**Given records**
───
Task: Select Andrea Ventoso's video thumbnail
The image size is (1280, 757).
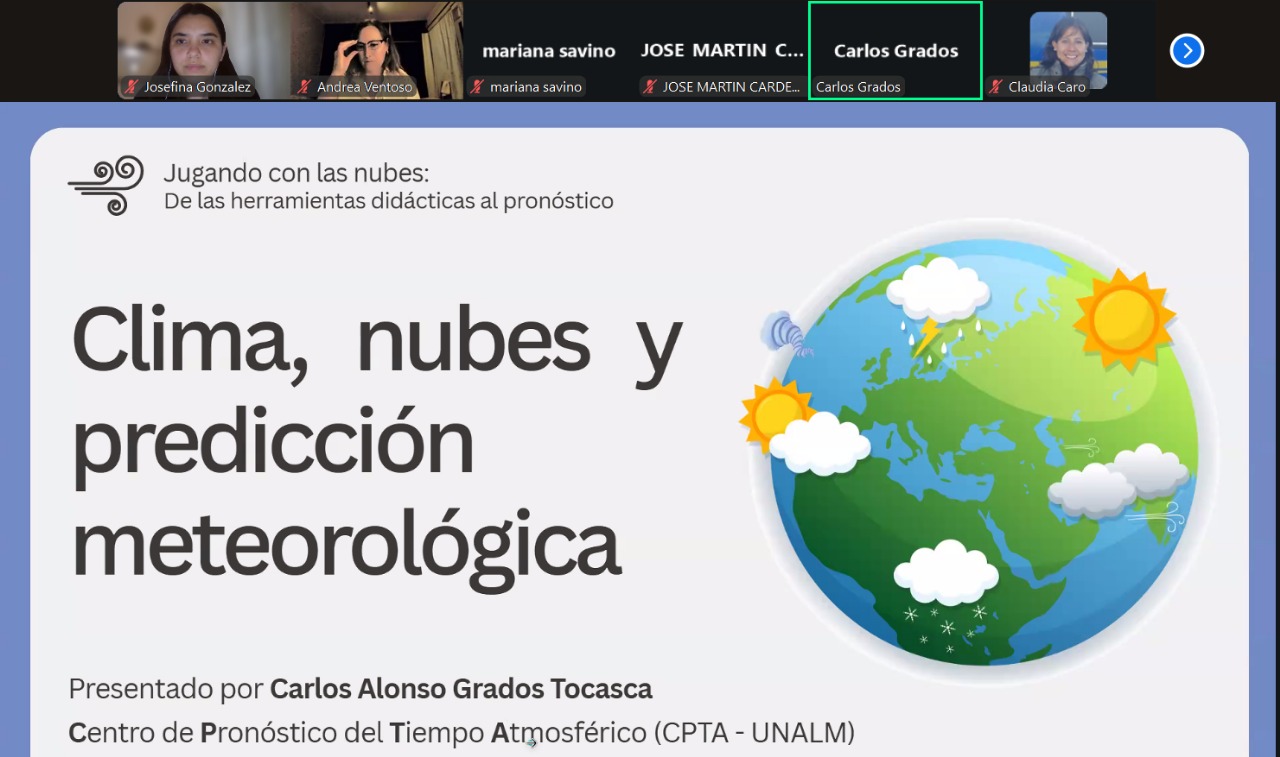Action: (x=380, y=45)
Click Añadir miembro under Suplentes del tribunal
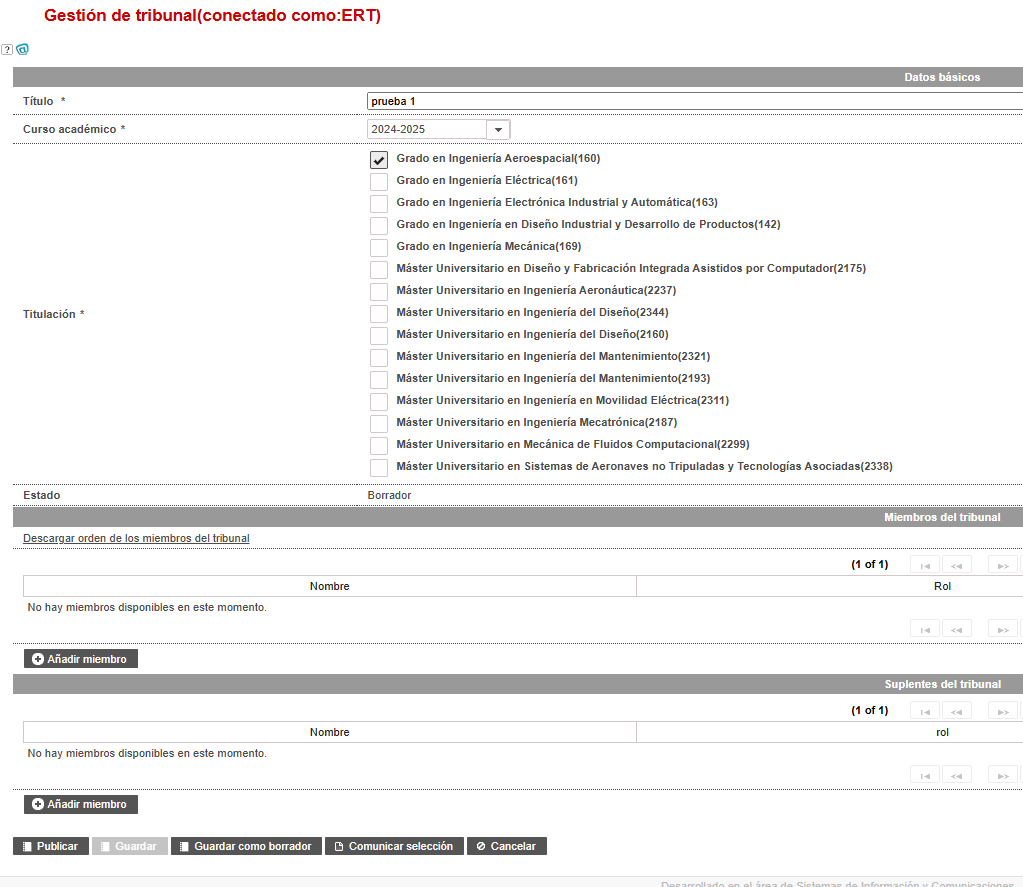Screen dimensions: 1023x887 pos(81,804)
───
**Task brief**
Wording must stay exact. Give again the lines from the line with "The image size is (1280, 757)." through the last line of the listing, both ends included, without pictures.

**Result**
The image size is (1280, 757).
Action: (x=380, y=45)
Click Añadir miembro under Suplentes del tribunal
Screen dimensions: 1023x887 pos(81,804)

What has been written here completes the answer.